_Tasks_.
- 1) From the film review below, list the performers it names for their work in the movie.
- 2) According to the film review below, which film was the writer watching when Tara sat down and started asking questions?
- 3) Please continue the film review below from its last sentence.

_Extracted text_.
What a gift to
be on your back, helpless and in need of care. Of course, it means you are in
pain and immobile. These are the “dangers of falling in love” but also the
dangers of letting your ego run amok. Mr. Woodcock knows not what he does or,
more importantly, how he does it. One of the first impressions we get is of a
man who acts like a three-year-old, and I say this not to libel the guy but to
speak to my own experience of walking on eggshells during the hallowed
breakfast routine. His lady friend offers him a pastry and he turns it down, quite
patronizingly, complaining about its texture similar to how my daughter Flora
complains about the soggy cereal that she lets sit. It’s one of many mercurial
mood swings that seem to spring from interruptions. Whether he’s aware of it or
not, Reynolds is being rude and perhaps his lofty place in the 1950s postwar London
couture scene has him convinced that this disposition is a merited roost from
which to stare down at the world. That he despises distraction isn’t wrong in
and of itself and if I’m being honest, much of his vocational predilections hit
a little to close to home. There is something truly monstrous about the way
artists/authors/musicians/directors innately neglect the people who have the
most personal investment in their well-being. It’s not exclusive to gender, but
being pumped with testosterone doesn’t help. Just the other day I was watching
Frederick Wiseman’s National Gallery when Tara sat next to me and started to
ask me questions about what I was watching. I nearly went Woodcock on the poor
lady.
Reynolds meets
Alma, a war survivor and immigrant whose history is only implied only through
facial cues. Facial cues are the heart and soul of this movie, which doesn’t
lack for lavish gestures both of the directorial and thespian varieties (this
is a PTA movie). Much has been made of the fact that this is supposedly Daniel
Day Lewis’ final movie (and what a magnificent and measured way to leave us) but
to fail to appreciate the work done by Leslie Manville and Vicky Krieps would
be silly. Anyway, the Alma/Reynolds affair begins with games and power
structures as you would expect in that particular day and age. One takes it on
the chin while the other floats through life oblivious to etiquette, not of the
bourgeois variety, but the way a man of his stature addresses and treats those
of a very different caste. He’s not the dictatorial prick you see typically see
in films like these, but his superciliousness is almost worse. Alma puts up
with it for a while, but after a very existent and hilarious fight she takes
matters into her own hands. I won’t spoil it, but it involves a fungal bit of tough
love/reawakening.

_Dataset excerpt_.

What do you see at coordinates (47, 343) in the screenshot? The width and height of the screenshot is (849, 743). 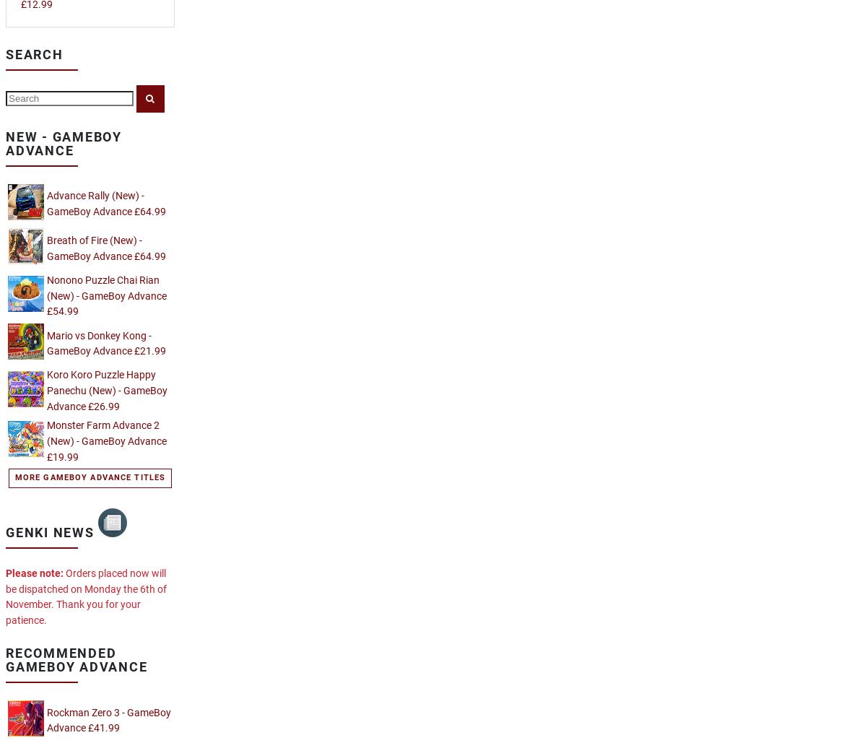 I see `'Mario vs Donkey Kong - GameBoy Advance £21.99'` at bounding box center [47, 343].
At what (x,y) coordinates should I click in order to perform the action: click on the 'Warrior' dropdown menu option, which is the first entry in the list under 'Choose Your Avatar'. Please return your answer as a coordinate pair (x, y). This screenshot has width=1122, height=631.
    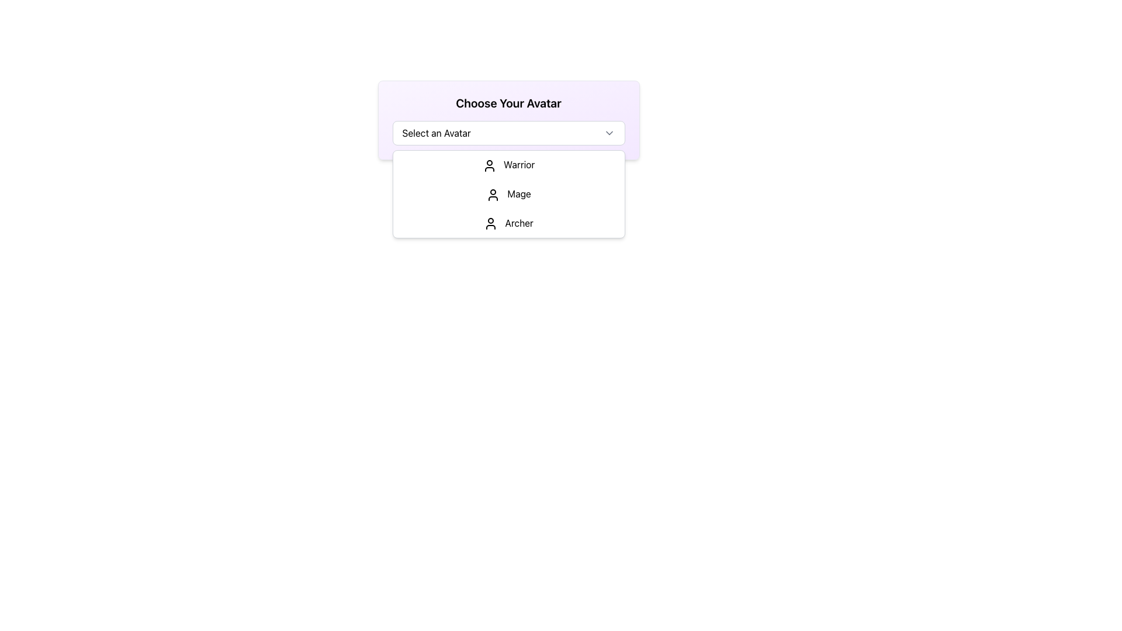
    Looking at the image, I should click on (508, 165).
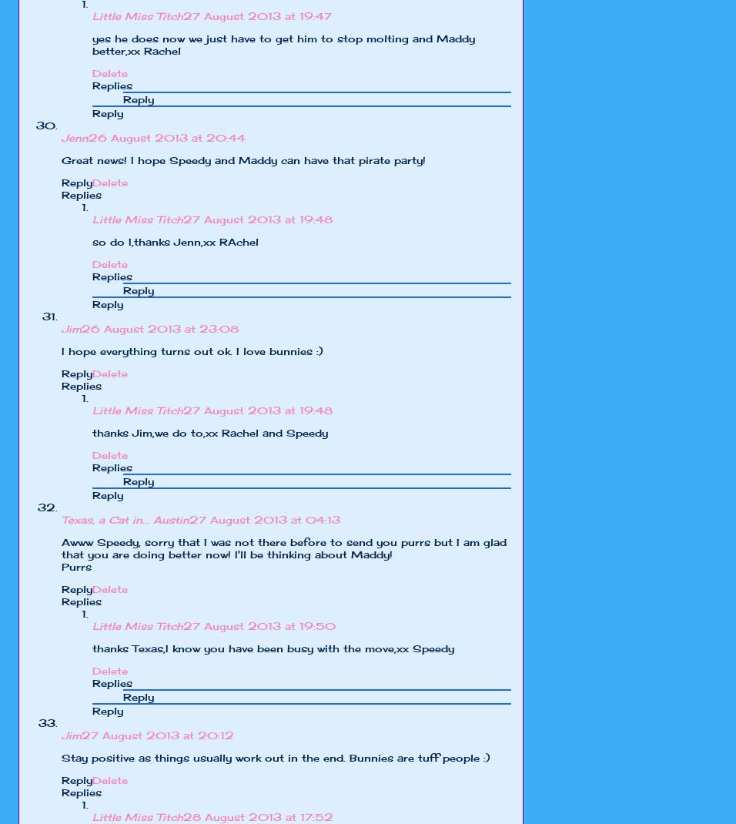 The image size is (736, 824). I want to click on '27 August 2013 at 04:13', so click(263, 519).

_Answers to each task_.
- 1) Daniel Day Lewis, Leslie Manville, Vicky Krieps

- 2) Frederick Wiseman's National Gallery.

- 3)
If the movie
were content to settle on this rebirth it’d be great but it’s the backsliding and
ultimate acceptance on the part of Reynolds that really got to me. Truth is,
you fight and make up. Usually during this squabbling, you see something truly
awful in yourself that needs fixing. Then you begin to let those foibles crawl
back into your monthly, weekly, and daily customs. We could all be so lucky as
to have an Alma in our lives to “feed” us when we need to be fed. We all need
to get sick from time to time. To see this power dynamic shift is a thing of
beauty. It’s the death of pride and the birth of understanding.
*also,
it’s as carefully composed as you would expect. Those lilac socks, the lavender
bowtie, and the mauve car really were a feast for my eyeballs.
*my
personal favorite scene was towards the end where the doctor was checking Reynolds
and he darts a batshit look at Alma.
*
I get the Rebecca comparisons, though
comparing Cyril to Mrs. Danvers is lazy and disrespectful to perhaps the only
character who tries to add some stability to a house built on pandemonium.
* Sure, Johnny Greenwood deserves
props for the score but let’s give some love to whoever chose to add Quebec’s
own Oscar “the Maharaja” Peterson’s My Foolish Heart or My Ship, Daydream by
the Duke, and Dolly Suite Op 56:1 Berceuse by Gabril Faure, Katia Labeque, and
Marielle Labeque to the mix.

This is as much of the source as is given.